July 22, 2013

Simone Weil And Chuck Hagel On The Limits of Force


"Simone Weil (3 February 1909 – 24 August 1943) was a French philosopher, Christian mystic, and political activist," (Wikipedia).

Below is an excerpt from Weil's 1939 essay, "The Iliad or the Poem of Force." Published in 2003 by Peter Lang Publishing Inc, New York. Translated by James P. Holoka. Pg. 53-54.

"The essay is about Homer's epic poem the Iliad and contains reflections on the conclusions one can draw from the epic regarding the nature of force in human affairs," (Wikipedia).
"Though all are destined from birth to endure violence, the realm of circumstances closes their minds to this truth. The strong is never perfectly strong nor the weak perfectly weak, but neither knows this. They believe they are of different species; the weak man does not consider himself like the strong, nor is he regarded as such. He who possesses force moves in a frictionless environment; nothing in the human matter around him puts an interval for reflection between impulse and action. Where reflection has no place, there is neither justice nor forethought: hence the ruthless and mindless behavior of warriors. Their sword plunges into a disarmed opponent at their knees; they vaunt over a dying man, telling him the insults his body will undergo. Achilles cuts the throats of twelve Trojan youths on the pyre of Patroclus as casually as we cut flowers for a grave. In wielding their power they never suspect that the consequences of their actions will afflict them in turn. When one can silence an old man with a word, cause him to tremble and submit, does such a one consider the curses of a priest to be of any consequence in the eyes of soothsayers? Does he forbear to appropriate the woman Achilles loves, knowing that neither has any choice but to submit? When Achilles delights to see the wretched Greeks flee, can he grasp that this flight, which will continue and end at his whim, will cost his friend and even himself their lives? Those to whom fate has loaned force perish through their over-reliance on it.

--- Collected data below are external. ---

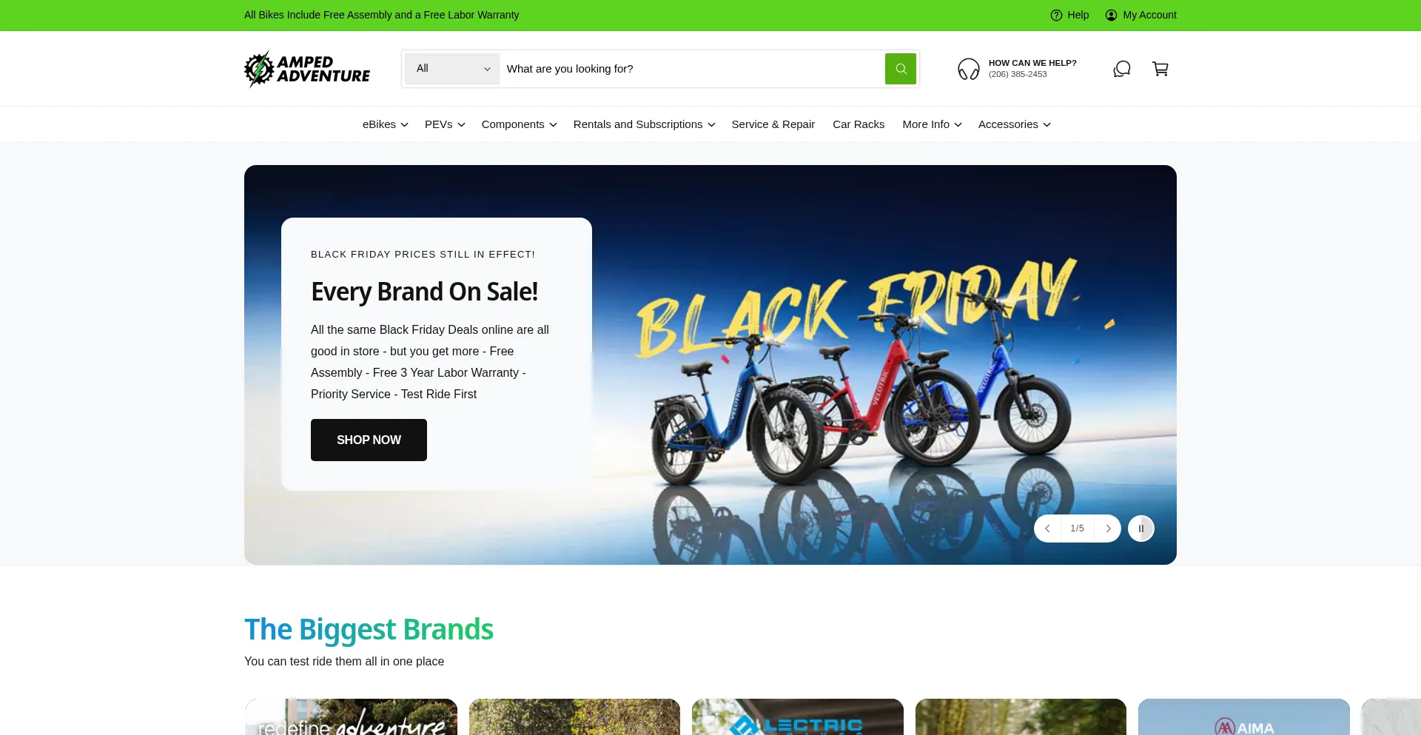Click the green search magnifier button
1421x735 pixels.
(900, 69)
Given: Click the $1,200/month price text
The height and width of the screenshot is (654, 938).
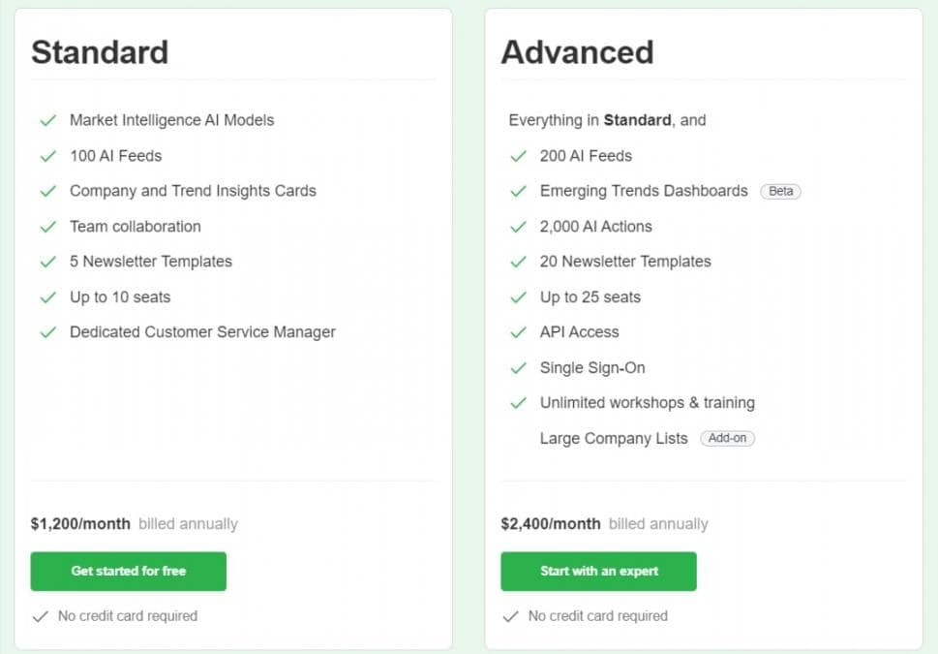Looking at the screenshot, I should tap(80, 524).
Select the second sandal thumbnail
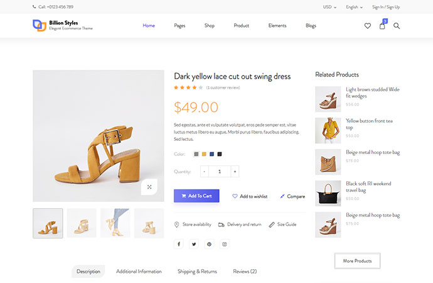 coord(82,223)
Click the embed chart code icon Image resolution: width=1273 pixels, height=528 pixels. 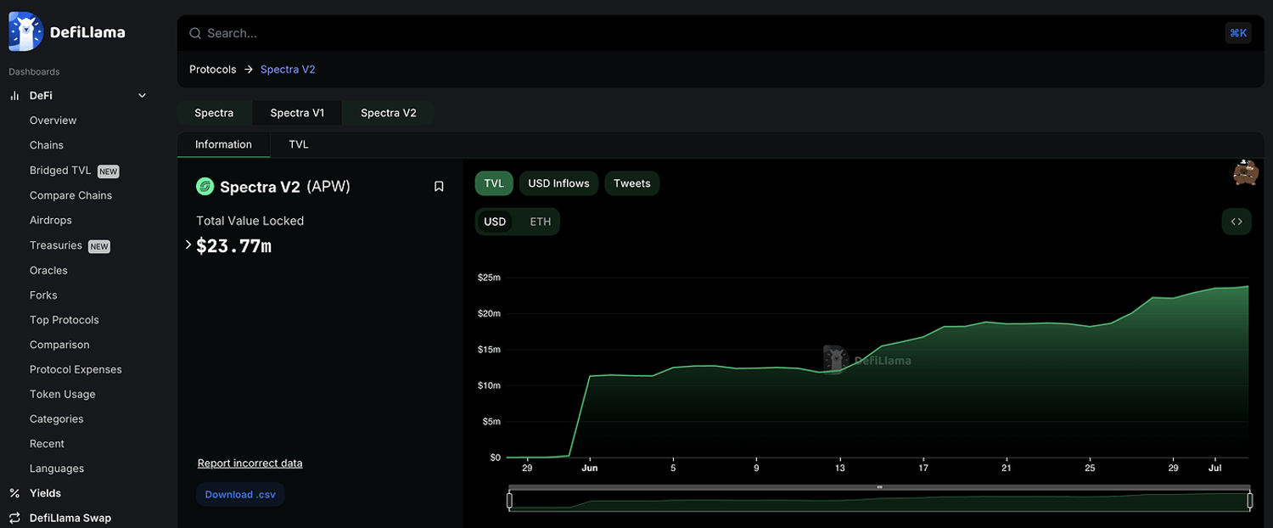(1236, 222)
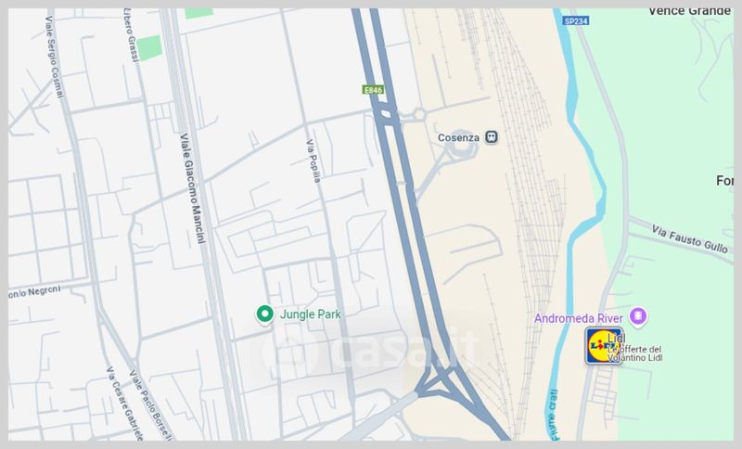Select the Cosenza station text label
The height and width of the screenshot is (449, 742).
click(458, 137)

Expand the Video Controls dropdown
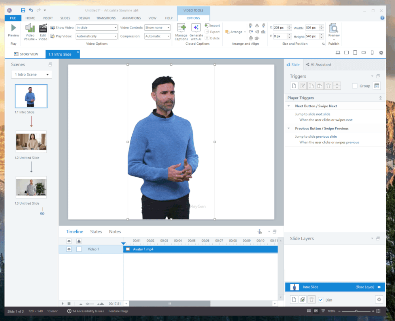(x=168, y=28)
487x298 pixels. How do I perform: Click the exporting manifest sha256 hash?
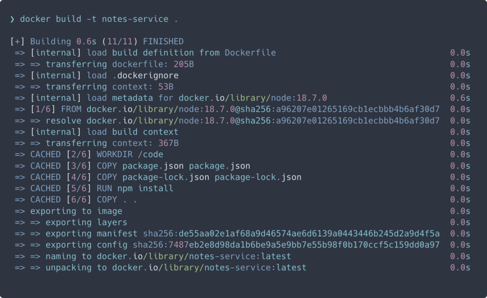coord(291,234)
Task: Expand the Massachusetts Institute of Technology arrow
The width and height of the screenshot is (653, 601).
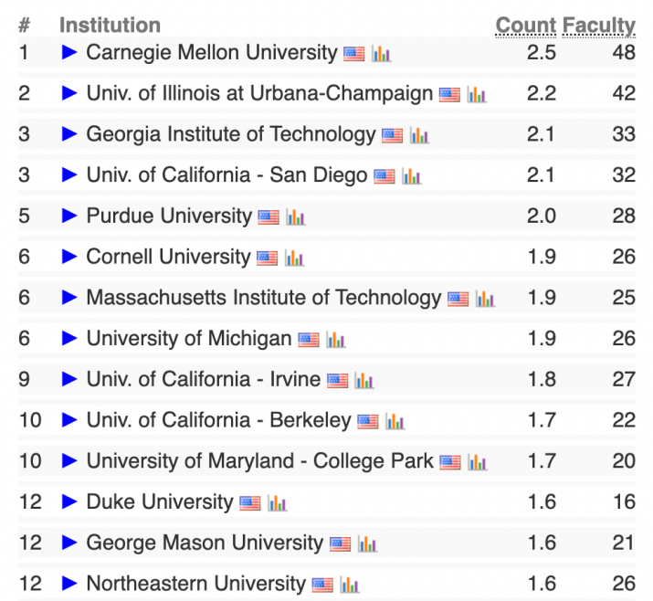Action: pos(69,298)
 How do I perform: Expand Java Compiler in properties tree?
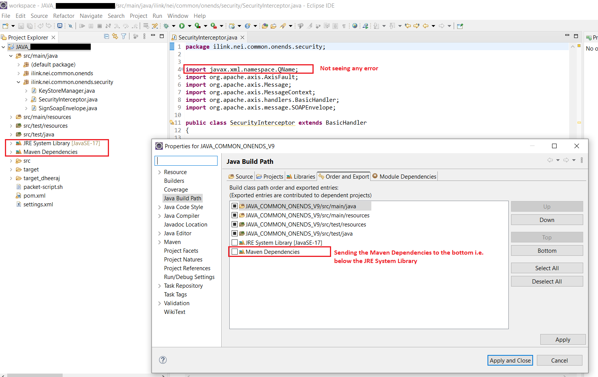click(x=159, y=216)
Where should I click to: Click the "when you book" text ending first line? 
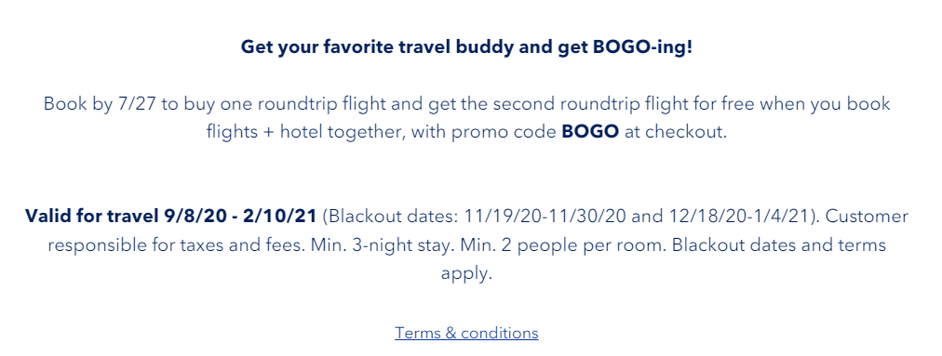click(826, 104)
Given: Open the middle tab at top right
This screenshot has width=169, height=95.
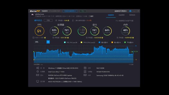Looking at the screenshot, I should pos(121,15).
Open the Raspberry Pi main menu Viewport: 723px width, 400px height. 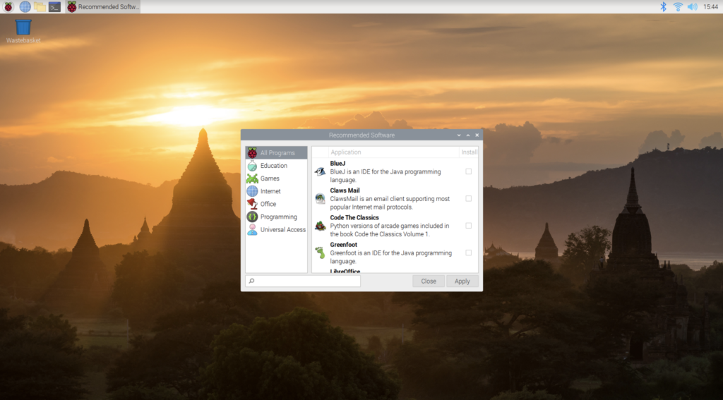(8, 6)
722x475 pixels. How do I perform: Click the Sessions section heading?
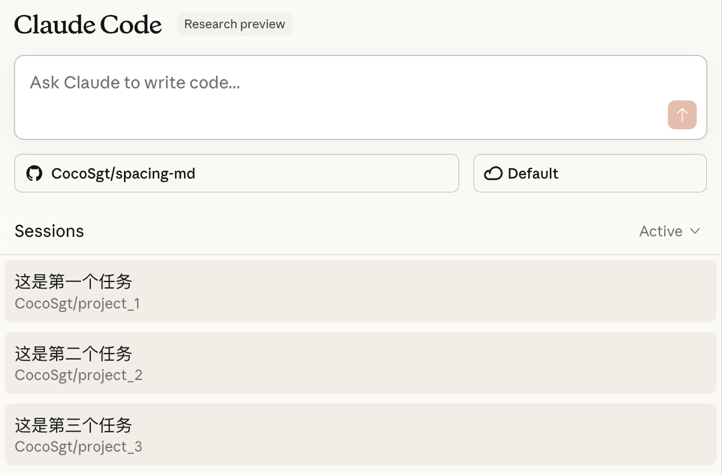tap(49, 231)
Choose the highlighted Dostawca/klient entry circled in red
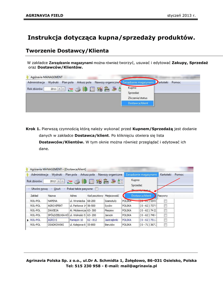 pos(141,196)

It is impossible that they should not perish, since they neither consider their own force to be limited nor recognize that their relations with others are a balance of unequal forces. Other men do not pause in their actions to have some regard for their fellow man; they conclude that destiny has granted them every license and none to their inferiors. From this point, they overstep the force at their disposal---inevitably, for they fail to see its limits. They are then surrendered ineluctably to chance, and things no longer obey them. Chance sometimes helps, sometimes hurts them; they are exposed quite naked to sorrow, without the armor of power that had shielded their spirit, with nothing to insulate them any longer from tears.

This geometrically stringent chastisement, which spontaneously punishes the abuse of force, was the primary issue in Greek thought. It constitutes the heart and soul of epic; under the name "Nemesis," it is the subject of Aeschylean tragedy; the Pythagoreans, Socrates, Plato move from this starting point to their reflections on man and the cosmos. The concept is familiar wherever the spirit of Greek thought has penetrated. This Greek idea perhaps survives as "karma" in regions of the East pervaded by Buddhism. But the West has lost it, lacking even a word for it in any of its languages. The notions of limit, measure, balance, which should shape the conduct of life, are employed only in a mundane way in the technical sphere. We are geometricians of mere matter; the Greeks were, from the outset, geometricians in the apprenticeship of virtue."  
Below is an excerpt from Secretary of Defense Chuck Hagel's article called, "The Limits Of Force" that was published in The Washington Post on September 3, 2009.
How, when and where we use force are as important as the decision to use it. Relying on the use of force as a centerpiece of our global strategy, as we have in recent years, is economically, strategically and politically unsustainable and will result in unnecessary tragedy -- especially for the men and women, and their families, who serve our country.